Meskipun malam tanpa tidur, saya merasakan gelombang energi. Saya mengatasi celah Lauribina (4610 meter) tanpa kesulitan … Ya, dan sisa lima hari perjalanan ke Kathmandu dengan turunan dan pendakian yang tak berujung tampaknya tidak berjalan, tetapi berlari, begitu banyak kekuatan ada dalam diri saya. Pada hari kedua, setelah lewat, dalam cuaca cerah, saya melihat Shisha-Pangmu - terendah dari semua delapan ribu (8.027 meter).
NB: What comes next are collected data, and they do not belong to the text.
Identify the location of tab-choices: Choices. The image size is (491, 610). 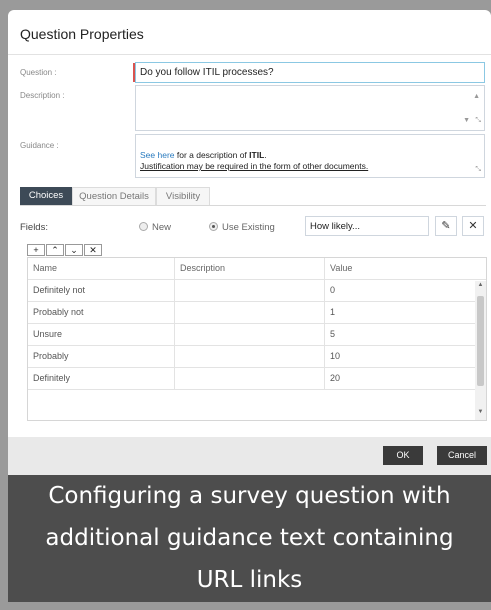
(46, 196).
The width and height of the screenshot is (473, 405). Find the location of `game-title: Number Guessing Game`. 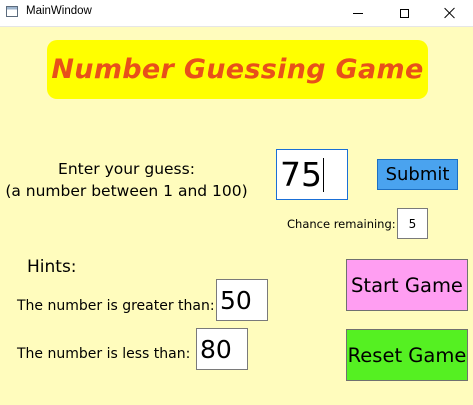

game-title: Number Guessing Game is located at coordinates (238, 70).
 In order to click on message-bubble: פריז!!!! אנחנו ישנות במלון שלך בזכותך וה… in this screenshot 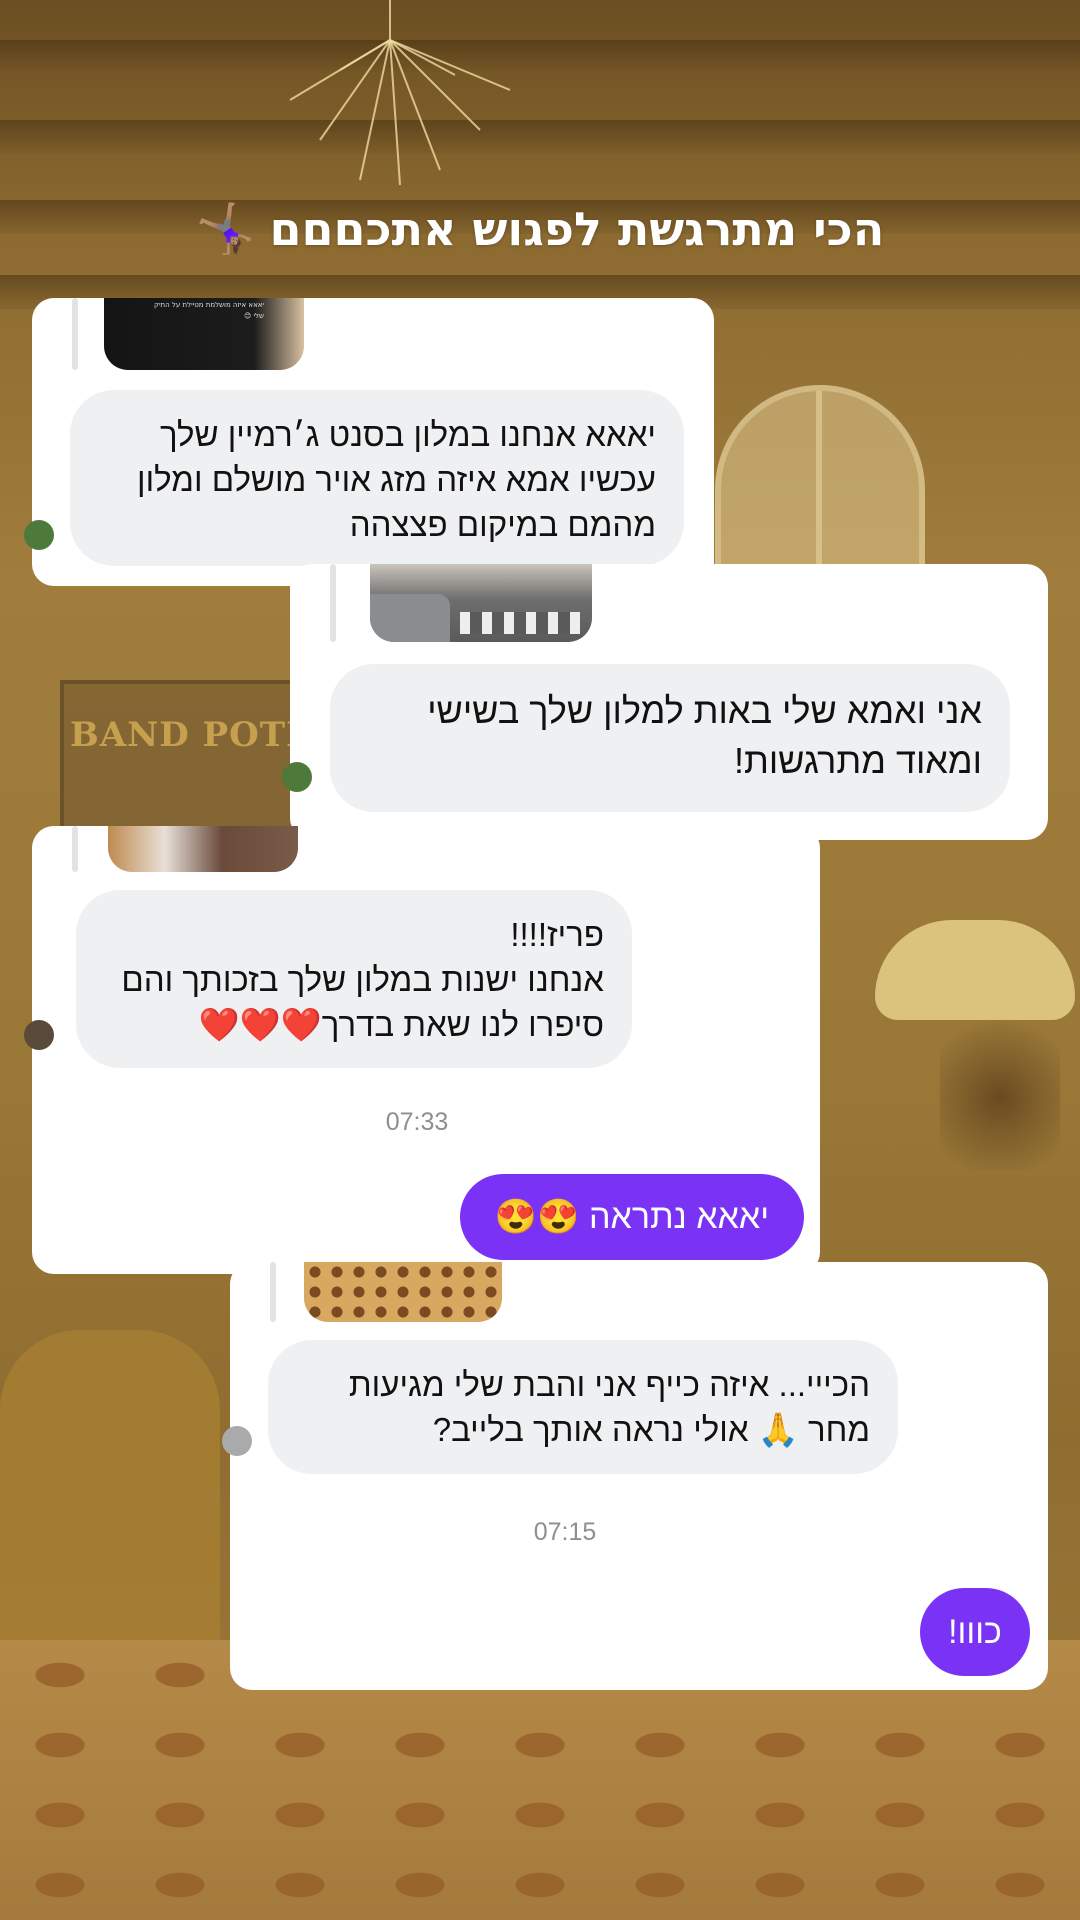, I will do `click(354, 979)`.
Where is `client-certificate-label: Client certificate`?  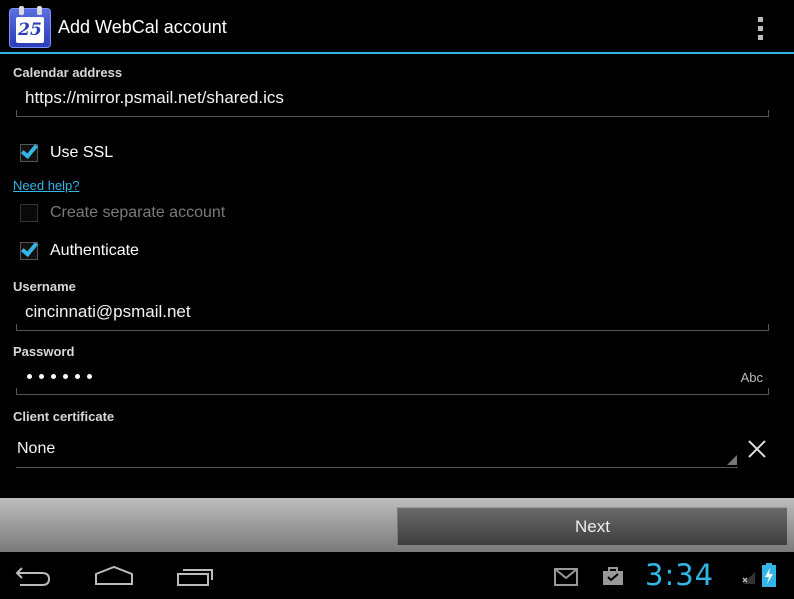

Di puncak gunung ini, Shiva bermeditasi sebelum meminum racun … Gunung itu berjarak 40 kilometer dari saya, tetapi bagi saya tampaknya dekat, seolah-olah di atas kuda dari sinar matahari saya terbang ke sana dan kembali!

Di Kathmandu, dia kembali ke hotel, tempat dia menginap sebelum melakukan perjalanan ke Gosaikund, dan dengan gembira menyapa pemiliknya. Namun, dia menatapku seolah-olah aku orang asing. Hanya ketika saya memperkenalkan diri, pemiliknya meledak:

- Oh! Anda telah banyak berubah! Orang yang sama sekali berbeda …

- Oh benarkah?! - Saya melihat diri saya di cermin. - Nah, dihitamkan oleh matahari, yah, janggut dua minggu, tapi tidak untuk mencari tahu …

Dan di sini…

"Tunggu, tunggu," kataku dalam hati. - Mata! Mata seperti itu di Gosaikund!

Keesokan paginya, saya mengolesi wajah saya dengan busa cukur, hanya menyisakan mata "bukan milik saya". Dan saat janggutnya dicukur, saya bisa melihat di cermin, seperti di permukaan danau: ekspresi mata berubah, menjadi lebih lembut, lebih manusiawi, atau semacamnya. Aku perlahan-lahan kembali ke "aku" yang biasa …

Di Kathmandu, ada pagoda Khumbeswar beratap lima yang tinggi. Pagoda memiliki sumber. Dipercaya bahwa air sejernih kristal mata air ini berasal dari danau Gosaikunda. Jadi, ribuan dan ribuan orang dapat mengambil air ajaib berharga dari Dewa Siwa sendiri …

Dan kemudian setiap orang akan memiliki cerita mereka sendiri.